US President Barack Obama landed in Afghanistan under the cover of darkness on Sunday. The surprise visit is Obama’s first time in two years. This is his fourth visit to Afghanistan as president, but his first since winning re-election in 2012.
Obama’s plans were kept secret because of fears of possible attack by the Taliban and al-Qaeda militants, despite the presence of thousands of American soldiers.
Obama landed in Bagram Air Base and has no plans to meet Afghan President Hamid Karzai or any other afghan officials.
The US has some 33,000 troops on the ground in Afghanistan. Obama had promised to withdraw all combat troops by the end of 2014. But he is now seeking to keep many of them in the war-torn country beyond the withdrawal date.
The US special envoy for Afghanistan, James Dobbins, has recently said that America’s military presence in Afghanistan will remain “significant”.
“We and our allies, I think, will be prepared for a continuing advisory mission, much smaller numbers than we have there today but still significant in terms of its ability to continue to improve the quality of the Afghan security forces,” Dobbins said.

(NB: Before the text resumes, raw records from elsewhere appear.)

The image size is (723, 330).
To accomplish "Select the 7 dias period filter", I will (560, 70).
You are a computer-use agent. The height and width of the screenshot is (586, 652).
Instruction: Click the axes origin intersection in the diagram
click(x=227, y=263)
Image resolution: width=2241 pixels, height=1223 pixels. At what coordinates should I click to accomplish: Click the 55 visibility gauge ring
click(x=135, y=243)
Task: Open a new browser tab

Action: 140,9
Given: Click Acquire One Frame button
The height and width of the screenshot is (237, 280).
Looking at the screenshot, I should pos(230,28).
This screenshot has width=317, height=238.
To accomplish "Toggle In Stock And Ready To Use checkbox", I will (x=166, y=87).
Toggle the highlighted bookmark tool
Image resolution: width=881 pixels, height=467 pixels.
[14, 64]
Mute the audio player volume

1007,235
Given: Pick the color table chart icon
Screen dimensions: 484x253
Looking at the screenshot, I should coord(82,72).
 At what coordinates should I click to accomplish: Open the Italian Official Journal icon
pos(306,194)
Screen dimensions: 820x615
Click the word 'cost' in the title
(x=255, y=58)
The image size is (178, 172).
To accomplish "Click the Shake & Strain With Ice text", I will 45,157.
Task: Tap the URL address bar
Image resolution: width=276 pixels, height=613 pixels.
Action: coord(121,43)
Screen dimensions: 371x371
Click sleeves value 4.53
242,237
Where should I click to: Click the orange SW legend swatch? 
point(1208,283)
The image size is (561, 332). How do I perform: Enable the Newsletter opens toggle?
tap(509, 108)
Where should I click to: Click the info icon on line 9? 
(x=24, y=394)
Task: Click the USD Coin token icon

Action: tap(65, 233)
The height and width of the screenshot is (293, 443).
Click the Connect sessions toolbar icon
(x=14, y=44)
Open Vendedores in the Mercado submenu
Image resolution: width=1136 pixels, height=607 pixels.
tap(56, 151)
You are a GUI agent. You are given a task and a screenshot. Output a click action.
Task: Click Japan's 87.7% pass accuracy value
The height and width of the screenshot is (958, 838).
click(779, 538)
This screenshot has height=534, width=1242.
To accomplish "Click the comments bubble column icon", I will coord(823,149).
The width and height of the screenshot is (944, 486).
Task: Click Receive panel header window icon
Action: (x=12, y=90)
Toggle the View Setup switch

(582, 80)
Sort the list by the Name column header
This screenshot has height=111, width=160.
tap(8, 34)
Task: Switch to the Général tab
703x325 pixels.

According to some reports Washington plans to keep 12,000 to 16,000 of American troops in Afghanistan till 2024. But any further US presence depends on Karzai’s successor signing a bilateral security agreement that Karzai has refused to sign.
The US has been trying to reach a security pact, called Bilateral Security Agreement (BSA) with the government of Afghanistan to leave a residual force in the country. Despite US pressures, President Karzai refused to sign the agreement. Washington has been saying the BSA is needed for any American troops to remain.
Karzai has been saying that the Afghan nation cannot approve the agreement without guarantees that the US will halt its deadly airstrikes on civilians.
At least 2,181 members of the US military have been killed during the nearly 13-year war in Afghanistan which is America’s longest war. Thousands more have been wounded.